Task brief:
Only the number is wanted: how many lines below include "input"?

Data for the task:
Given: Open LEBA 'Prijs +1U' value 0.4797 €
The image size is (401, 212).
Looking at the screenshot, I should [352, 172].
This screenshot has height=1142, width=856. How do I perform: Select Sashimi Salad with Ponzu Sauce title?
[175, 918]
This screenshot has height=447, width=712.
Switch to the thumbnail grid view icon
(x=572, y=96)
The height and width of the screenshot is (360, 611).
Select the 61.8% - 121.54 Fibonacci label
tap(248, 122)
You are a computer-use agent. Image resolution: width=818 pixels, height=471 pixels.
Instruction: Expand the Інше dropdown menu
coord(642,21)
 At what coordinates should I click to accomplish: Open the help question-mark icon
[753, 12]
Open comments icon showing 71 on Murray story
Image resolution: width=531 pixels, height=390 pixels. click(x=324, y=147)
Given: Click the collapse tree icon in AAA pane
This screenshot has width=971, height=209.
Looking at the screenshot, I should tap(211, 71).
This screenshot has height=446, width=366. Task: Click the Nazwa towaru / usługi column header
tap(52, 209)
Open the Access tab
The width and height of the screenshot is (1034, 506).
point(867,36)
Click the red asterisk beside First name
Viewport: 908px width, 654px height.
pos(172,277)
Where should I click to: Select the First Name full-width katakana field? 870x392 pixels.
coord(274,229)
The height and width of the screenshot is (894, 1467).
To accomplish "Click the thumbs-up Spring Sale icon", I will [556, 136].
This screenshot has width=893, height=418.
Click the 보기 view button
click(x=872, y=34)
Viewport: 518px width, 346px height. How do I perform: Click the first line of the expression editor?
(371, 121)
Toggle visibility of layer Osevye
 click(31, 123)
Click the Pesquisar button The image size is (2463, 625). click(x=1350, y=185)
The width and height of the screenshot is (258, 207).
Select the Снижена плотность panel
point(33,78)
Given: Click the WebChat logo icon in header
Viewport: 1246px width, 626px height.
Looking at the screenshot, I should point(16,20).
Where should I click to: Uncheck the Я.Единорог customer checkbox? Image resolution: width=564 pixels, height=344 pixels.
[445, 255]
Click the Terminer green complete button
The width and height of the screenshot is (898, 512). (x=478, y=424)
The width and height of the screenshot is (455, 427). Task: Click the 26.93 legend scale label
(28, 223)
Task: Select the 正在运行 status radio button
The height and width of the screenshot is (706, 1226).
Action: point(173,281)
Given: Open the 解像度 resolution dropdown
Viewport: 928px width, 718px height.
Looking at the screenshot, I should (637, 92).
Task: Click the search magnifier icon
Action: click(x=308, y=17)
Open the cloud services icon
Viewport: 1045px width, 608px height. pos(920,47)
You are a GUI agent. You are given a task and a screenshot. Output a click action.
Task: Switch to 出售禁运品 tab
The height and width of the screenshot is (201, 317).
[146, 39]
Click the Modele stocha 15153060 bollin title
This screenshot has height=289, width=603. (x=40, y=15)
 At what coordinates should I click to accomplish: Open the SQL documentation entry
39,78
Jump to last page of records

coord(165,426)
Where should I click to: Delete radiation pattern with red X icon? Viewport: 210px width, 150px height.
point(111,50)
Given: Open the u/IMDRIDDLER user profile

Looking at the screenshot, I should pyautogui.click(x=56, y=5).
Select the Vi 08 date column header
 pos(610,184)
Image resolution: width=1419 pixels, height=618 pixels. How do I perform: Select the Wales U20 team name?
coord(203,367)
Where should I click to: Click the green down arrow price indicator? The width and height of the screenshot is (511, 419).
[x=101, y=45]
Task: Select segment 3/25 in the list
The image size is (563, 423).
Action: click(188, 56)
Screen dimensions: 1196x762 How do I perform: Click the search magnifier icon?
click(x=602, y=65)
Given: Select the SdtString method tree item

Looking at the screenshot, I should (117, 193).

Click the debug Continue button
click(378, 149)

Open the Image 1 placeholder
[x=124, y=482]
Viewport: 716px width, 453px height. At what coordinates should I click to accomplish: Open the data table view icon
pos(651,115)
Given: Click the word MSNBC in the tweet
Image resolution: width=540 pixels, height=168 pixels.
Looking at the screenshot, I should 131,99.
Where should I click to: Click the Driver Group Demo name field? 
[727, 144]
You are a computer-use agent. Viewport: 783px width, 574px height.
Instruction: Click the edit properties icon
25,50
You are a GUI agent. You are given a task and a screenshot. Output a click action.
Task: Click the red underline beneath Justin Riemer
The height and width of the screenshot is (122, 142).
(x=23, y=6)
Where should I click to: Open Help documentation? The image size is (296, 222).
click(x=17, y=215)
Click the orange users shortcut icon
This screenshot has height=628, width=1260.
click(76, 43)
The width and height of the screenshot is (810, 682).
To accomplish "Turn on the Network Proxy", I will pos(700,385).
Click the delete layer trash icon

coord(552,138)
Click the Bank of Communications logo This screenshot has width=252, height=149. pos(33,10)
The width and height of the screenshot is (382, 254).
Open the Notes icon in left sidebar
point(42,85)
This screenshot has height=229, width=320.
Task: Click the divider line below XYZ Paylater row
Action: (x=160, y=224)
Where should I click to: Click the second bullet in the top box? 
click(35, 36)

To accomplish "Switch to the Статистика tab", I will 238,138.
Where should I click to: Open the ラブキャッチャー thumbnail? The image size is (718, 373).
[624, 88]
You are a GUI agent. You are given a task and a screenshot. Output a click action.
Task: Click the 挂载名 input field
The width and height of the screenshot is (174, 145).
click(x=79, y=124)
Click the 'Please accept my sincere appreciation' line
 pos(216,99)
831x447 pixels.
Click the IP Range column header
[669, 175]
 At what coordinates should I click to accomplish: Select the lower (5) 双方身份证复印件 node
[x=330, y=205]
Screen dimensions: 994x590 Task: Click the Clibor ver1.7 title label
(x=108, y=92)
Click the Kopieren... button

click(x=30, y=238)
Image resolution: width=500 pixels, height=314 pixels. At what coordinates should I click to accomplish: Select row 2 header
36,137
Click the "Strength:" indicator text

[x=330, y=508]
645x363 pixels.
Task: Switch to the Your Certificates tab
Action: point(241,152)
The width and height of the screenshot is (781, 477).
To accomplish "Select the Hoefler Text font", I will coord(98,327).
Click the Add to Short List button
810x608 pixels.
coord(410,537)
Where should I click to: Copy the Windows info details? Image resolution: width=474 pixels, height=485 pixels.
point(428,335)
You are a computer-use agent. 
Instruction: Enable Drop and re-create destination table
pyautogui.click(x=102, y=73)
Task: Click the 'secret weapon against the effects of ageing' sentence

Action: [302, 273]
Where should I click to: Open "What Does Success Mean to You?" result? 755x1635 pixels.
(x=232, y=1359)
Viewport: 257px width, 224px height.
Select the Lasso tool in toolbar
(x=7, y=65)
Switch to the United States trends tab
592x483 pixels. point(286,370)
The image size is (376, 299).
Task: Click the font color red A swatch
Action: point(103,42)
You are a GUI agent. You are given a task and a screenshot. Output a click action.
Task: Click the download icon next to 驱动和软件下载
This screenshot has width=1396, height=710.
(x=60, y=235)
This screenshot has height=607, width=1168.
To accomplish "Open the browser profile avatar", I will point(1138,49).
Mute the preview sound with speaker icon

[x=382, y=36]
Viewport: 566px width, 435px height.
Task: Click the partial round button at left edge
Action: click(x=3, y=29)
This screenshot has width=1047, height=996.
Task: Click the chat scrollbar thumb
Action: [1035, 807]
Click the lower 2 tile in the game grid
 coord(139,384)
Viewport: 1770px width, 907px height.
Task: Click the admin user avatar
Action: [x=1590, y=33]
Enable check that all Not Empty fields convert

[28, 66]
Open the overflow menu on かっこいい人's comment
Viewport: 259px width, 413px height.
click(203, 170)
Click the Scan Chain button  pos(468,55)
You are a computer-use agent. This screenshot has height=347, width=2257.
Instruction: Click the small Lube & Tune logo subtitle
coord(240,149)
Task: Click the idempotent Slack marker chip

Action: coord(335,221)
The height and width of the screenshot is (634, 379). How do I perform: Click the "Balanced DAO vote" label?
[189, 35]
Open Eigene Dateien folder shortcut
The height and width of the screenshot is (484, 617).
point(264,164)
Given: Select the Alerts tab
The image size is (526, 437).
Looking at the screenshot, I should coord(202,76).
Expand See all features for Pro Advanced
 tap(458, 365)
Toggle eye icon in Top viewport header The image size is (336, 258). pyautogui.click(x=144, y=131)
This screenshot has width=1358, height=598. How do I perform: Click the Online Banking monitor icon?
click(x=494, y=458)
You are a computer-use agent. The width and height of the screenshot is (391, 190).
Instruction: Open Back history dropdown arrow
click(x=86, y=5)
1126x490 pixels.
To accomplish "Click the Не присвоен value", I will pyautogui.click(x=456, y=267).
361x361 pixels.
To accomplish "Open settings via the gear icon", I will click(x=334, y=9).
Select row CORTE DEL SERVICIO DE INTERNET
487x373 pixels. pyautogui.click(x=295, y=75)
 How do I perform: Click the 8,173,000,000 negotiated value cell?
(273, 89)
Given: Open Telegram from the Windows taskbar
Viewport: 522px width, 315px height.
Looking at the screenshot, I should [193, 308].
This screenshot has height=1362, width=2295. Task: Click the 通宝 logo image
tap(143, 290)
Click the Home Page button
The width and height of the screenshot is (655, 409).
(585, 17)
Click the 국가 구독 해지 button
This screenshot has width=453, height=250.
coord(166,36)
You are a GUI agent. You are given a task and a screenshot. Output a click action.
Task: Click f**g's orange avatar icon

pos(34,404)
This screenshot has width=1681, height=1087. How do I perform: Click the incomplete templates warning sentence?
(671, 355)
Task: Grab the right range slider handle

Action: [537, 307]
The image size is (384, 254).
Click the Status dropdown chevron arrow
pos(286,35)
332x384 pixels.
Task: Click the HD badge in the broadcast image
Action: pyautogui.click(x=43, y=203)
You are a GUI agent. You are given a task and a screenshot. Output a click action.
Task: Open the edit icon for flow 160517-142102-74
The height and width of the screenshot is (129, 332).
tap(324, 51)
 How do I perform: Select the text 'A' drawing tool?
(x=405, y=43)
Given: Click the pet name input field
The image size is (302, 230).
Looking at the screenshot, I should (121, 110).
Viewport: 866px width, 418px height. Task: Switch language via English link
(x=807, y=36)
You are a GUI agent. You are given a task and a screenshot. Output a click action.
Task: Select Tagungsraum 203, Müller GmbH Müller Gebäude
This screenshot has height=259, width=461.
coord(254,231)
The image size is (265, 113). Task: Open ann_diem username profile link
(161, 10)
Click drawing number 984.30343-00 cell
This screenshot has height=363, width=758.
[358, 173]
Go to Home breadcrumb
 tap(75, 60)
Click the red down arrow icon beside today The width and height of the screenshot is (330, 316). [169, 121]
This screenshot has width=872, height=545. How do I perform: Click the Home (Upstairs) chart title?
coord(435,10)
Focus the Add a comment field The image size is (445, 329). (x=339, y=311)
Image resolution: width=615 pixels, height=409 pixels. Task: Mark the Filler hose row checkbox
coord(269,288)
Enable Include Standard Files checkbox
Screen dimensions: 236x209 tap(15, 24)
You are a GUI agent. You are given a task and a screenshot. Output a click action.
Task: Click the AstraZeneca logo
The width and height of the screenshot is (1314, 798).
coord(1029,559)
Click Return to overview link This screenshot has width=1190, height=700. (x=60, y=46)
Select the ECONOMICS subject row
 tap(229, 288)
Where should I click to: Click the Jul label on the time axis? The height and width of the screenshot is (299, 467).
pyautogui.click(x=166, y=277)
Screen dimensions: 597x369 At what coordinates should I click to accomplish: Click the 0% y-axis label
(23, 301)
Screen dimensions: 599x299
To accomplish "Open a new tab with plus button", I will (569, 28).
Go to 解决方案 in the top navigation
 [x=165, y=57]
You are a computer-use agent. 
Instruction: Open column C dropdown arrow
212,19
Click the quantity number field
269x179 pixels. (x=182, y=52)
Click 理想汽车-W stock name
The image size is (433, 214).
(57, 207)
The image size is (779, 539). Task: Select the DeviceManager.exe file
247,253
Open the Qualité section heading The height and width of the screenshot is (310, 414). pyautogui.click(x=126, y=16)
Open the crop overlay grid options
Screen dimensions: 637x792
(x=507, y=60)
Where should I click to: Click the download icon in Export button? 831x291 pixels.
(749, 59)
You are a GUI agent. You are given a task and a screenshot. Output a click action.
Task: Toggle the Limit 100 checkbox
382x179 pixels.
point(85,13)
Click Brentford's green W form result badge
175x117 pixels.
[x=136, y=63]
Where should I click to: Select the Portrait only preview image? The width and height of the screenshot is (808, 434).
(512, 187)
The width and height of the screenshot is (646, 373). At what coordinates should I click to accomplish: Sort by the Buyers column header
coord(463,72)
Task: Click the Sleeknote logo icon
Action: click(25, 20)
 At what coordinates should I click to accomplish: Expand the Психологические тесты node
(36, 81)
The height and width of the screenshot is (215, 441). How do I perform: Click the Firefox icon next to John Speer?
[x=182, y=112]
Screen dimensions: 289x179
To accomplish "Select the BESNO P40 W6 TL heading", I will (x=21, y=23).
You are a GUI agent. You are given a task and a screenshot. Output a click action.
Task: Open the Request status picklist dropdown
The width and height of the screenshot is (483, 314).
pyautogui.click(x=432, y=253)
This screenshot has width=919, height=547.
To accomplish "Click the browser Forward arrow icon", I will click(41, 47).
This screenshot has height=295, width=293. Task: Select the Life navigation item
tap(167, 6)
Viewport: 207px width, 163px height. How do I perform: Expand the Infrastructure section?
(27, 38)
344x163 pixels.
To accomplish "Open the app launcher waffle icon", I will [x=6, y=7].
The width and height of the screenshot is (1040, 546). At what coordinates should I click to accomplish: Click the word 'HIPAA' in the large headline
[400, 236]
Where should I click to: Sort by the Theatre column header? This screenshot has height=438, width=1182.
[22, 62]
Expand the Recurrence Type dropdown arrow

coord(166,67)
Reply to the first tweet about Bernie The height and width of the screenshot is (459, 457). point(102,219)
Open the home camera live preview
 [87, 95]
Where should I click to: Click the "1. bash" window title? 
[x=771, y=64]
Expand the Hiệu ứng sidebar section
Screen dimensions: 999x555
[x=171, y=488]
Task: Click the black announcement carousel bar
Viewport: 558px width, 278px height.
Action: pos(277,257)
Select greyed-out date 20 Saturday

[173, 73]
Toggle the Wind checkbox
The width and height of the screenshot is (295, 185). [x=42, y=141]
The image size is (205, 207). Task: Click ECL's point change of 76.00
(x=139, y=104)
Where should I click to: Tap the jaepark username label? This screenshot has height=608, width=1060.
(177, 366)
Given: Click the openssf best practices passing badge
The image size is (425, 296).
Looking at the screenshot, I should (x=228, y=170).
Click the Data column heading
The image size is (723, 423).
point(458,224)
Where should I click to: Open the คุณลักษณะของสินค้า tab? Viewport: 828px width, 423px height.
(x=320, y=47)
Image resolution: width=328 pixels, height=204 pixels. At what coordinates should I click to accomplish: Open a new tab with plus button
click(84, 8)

Reply to the exercise:
2